[Stored items]
──────────
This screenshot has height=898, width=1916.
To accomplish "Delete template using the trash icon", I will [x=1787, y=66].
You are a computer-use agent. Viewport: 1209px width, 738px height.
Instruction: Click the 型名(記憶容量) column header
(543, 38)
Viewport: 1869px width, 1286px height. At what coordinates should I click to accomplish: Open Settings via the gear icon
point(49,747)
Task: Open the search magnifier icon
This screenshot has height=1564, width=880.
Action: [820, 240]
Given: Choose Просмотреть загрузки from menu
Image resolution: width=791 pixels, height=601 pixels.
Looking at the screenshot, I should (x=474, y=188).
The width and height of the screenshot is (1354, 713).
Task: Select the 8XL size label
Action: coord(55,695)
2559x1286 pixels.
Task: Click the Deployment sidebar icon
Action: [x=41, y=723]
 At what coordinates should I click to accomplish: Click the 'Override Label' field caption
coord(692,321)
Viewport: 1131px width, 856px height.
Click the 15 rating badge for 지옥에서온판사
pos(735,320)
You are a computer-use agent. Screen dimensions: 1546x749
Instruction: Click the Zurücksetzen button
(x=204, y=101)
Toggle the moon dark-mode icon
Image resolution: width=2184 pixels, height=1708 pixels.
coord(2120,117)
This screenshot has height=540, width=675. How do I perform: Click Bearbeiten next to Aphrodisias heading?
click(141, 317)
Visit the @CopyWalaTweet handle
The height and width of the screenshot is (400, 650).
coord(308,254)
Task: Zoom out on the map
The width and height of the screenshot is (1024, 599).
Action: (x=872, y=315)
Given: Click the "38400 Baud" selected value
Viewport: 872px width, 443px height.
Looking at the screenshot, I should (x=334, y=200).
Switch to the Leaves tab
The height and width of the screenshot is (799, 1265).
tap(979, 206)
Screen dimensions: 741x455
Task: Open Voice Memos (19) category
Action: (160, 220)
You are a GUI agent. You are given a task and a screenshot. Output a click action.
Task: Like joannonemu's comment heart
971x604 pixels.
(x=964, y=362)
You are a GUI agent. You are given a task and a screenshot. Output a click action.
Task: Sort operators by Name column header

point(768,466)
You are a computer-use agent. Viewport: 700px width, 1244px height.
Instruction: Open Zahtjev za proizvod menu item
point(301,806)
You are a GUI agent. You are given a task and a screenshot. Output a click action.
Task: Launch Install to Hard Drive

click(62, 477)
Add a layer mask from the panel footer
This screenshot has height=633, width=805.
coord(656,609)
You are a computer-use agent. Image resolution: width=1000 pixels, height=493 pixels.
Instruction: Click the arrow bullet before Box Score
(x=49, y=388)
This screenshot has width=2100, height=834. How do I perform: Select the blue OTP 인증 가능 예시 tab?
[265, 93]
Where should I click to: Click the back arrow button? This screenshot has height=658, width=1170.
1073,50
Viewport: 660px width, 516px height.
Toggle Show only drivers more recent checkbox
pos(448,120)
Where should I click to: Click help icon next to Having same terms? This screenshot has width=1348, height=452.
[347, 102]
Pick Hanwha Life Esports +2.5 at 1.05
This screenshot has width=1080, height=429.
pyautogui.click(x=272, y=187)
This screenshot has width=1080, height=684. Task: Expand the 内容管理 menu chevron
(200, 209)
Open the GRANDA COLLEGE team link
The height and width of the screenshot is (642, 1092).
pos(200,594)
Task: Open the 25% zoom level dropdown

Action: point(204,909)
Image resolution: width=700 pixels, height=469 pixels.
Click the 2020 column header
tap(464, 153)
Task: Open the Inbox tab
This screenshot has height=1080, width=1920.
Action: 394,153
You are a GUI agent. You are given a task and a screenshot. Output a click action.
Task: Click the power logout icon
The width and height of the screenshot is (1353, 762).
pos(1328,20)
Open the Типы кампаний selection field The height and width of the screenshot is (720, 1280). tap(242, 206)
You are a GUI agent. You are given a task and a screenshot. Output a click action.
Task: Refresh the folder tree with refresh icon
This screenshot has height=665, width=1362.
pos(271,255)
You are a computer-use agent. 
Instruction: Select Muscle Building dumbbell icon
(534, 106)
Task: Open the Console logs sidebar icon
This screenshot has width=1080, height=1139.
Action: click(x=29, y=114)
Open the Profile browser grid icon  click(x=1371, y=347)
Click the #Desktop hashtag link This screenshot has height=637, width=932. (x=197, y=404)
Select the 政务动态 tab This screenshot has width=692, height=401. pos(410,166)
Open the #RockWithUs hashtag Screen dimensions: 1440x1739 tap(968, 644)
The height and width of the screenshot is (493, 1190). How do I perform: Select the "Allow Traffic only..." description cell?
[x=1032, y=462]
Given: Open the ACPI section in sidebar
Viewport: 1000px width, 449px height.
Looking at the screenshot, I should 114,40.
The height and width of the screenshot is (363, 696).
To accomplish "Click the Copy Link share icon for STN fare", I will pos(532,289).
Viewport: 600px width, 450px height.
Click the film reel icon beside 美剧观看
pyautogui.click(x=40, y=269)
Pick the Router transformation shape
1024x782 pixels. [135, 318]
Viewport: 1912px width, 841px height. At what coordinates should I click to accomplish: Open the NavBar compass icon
──────────
* Aim of the task *
Set down, from the entries above, exactly the lines from the one with "Open the Profile" up to and including the one with "Open the #RockWithUs", and no other lines.

* Output for this exercise *
Open the Profile browser grid icon  click(x=1371, y=347)
Click the #Desktop hashtag link This screenshot has height=637, width=932. (x=197, y=404)
Select the 政务动态 tab This screenshot has width=692, height=401. pos(410,166)
Open the #RockWithUs hashtag Screen dimensions: 1440x1739 tap(968, 644)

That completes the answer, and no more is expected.